Google has announced the open-source release of SynthID, its proprietary text watermarking technology, through the company's Responsible Generative AI Toolkit. The technology is designed to enhance the detectability of AI-generated text.
Pushmit Koli, Vice President of Research at Google DeepMind, told MIT Technology Review, "Now, other generative AI developers will be able to utilize this technology to detect whether text outputs are generated by their own large language models, enabling more developers to build AI responsibly."
As large language models are increasingly used to disseminate political disinformation, generate non-consensual explicit content, and for other malicious intents, watermarking has become an essential tool. California is contemplating mandatory AI watermarking, and the Chinese government began enforcing this requirement last year. Nonetheless, these tools remain under development.
Introduced last August, SynthID embeds invisible watermarks during the generation of images, audio, video, and text, enabling the detection of AI-produced outputs. Google explains that the text version of SynthID operates by subtly decreasing the likelihood of certain text outputs, in a way that is detectable by software but remains unnoticed by humans.
Large language models generate text tokens sequentially, where each token can represent an individual character, word, or a segment of a phrase. To create coherent text sequences, the model predicts the next most probable token based on preceding words and their associated probability scores.
For instance, in the sentence "My favorite tropical fruit is __," a large language model might begin completing it with tokens such as "mango," "lychee," "papaya," or "durian," assigning each a probability score. When multiple tokens are available for selection, SynthID can adjust the probability scores of each predicted token in a way that does not affect the quality, accuracy, or creativity of the output.
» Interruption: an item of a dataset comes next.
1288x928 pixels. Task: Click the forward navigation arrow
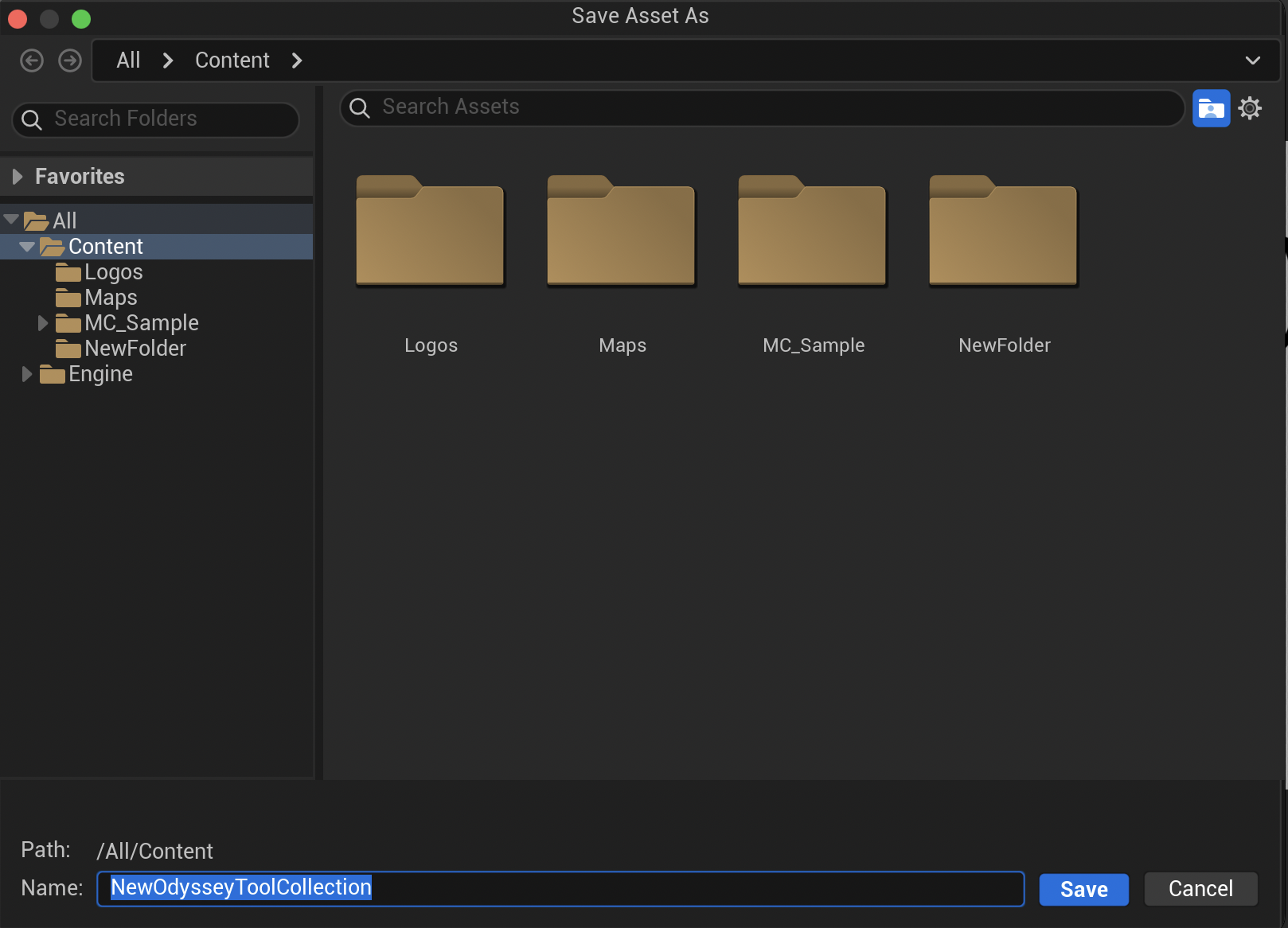click(x=70, y=60)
This procedure is applied consistently across the entire generated text, resulting in a single sentence potentially containing ten or more modified probability scores, and a full page may include hundreds. The final pattern formed by the selected words and their adjusted probability scores constitutes the watermark.
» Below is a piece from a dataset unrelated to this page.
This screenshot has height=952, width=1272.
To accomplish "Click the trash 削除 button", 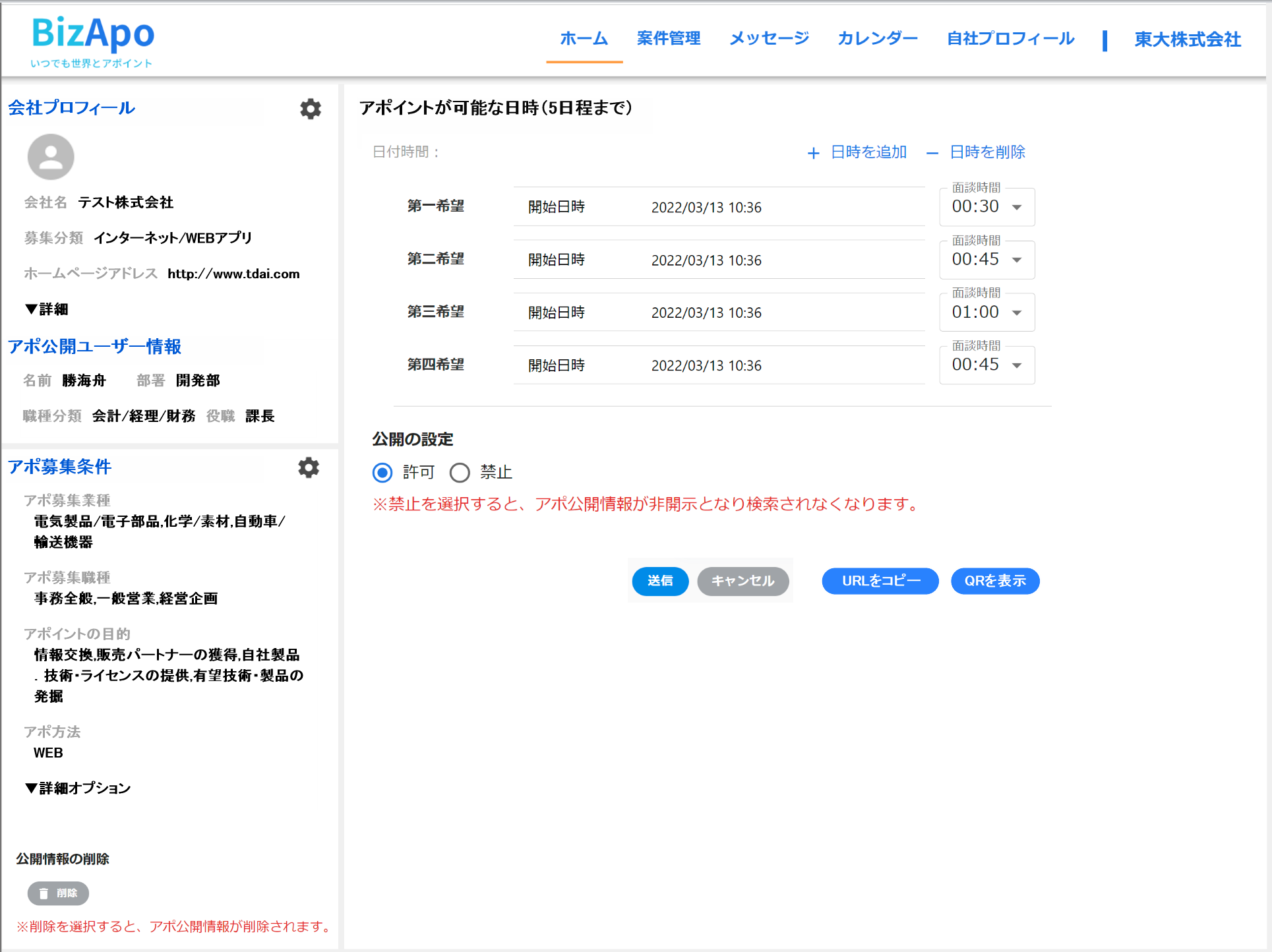I will (x=58, y=893).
Google asserts that SynthID has been integrated into its Gemini chatbot without sacrificing the quality, accuracy, creativity, or speed of the generated text—a common challenge with watermark systems. The company states that the technology is effective for texts comprising at least three sentences and for content that has been cropped, rewritten, or modified. However, it faces difficulties when dealing with short texts, rewritten or translated material, and even factual responses.
In a blog post released in May, Google stated, "SynthID is not a cure-all for identifying AI-generated content. Nevertheless, it serves as a crucial foundation for developing more dependable AI detection tools and aids millions in making informed decisions about interacting with AI-generated material."